Additional Material
Purpose
Use this page for optional additions when you have extra time, a more advanced cohort, or a strong local example to work with. The best extensions in this course are still practical and discussion-led. They should deepen judgement rather than simply add more slides.
Optional Extensions by Theme
Digital tools and systems
- Live walkthrough of how a project might use OneDrive, Teams, SharePoint, RIS, and ORCID together.
- Research identity audit using a fictional or volunteer profile.
- Short exercise comparing poor and strong folder structures for collaborative work.
Delivery and coordination
- Ask groups to redesign a stalled project into a two-week sprint with review points.
- Compare a status update that reports activity with one that reports progress and blockers.
- Use a RACI-style sketch to clarify overlapping responsibilities in a research team.
Governance and compliance
- Data flow mapping for a project involving collaborators, cloud services, and participant data.
- “Escalate or decide locally?” sorting activity for ethics, DPIA, storage, and sharing questions.
- A mini case in which lawful basis, ethics review, and classification all need to be distinguished.
Research data management
- Before-and-after critique of a weak DMP paragraph.
- Folder and file naming redesign for a realistic shared project.
- Metadata minimum exercise: ask groups what another team would need in order to reuse a dataset.
- FAIR maturity self-assessment using a live or fictional dataset.
Data interpretation and impact
- Chart critique gallery: display 3 to 5 weak charts and ask groups to identify what each one hides.
- Ask learners to rewrite a descriptive finding as an actionable recommendation for a named audience.
- Use a short scenario where the same chart is interpreted differently when context changes.
AI in research
- Prompt comparison exercise: weak prompt, stronger prompt, and source-bounded prompt.
- Verification drill using an AI-generated summary and a source document.
- Workflow design activity: where should AI help, where should it stop, and where should documentation happen?
Optional Demonstrations
These work best when they are short and tightly tied to the lesson objective.

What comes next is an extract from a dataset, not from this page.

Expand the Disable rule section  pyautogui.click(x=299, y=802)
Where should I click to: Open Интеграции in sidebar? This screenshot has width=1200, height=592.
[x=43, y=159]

- Demonstrate version history and permissions in a shared Microsoft 365 document.
- Show how a DMP becomes more useful when it names real storage locations and responsibilities.
- Walk through a simple data lifecycle from collection to preservation.
- Show how small wording changes in a prompt change usefulness more than style does.
Useful Artefacts to Prepare
If you want richer discussion, bring one or more of the following:
- a weak and strong DMP example
- a simple folder tree with obvious problems
- a chart with misleading design choices
- a short policy or guidance excerpt for critique
- an AI output that includes uncertainty, drift, or unsupported claims
Extension Design Principle
If time is limited, prefer one extra case study with a strong debrief over several disconnected mini-tasks. In this course, depth usually teaches more than breadth.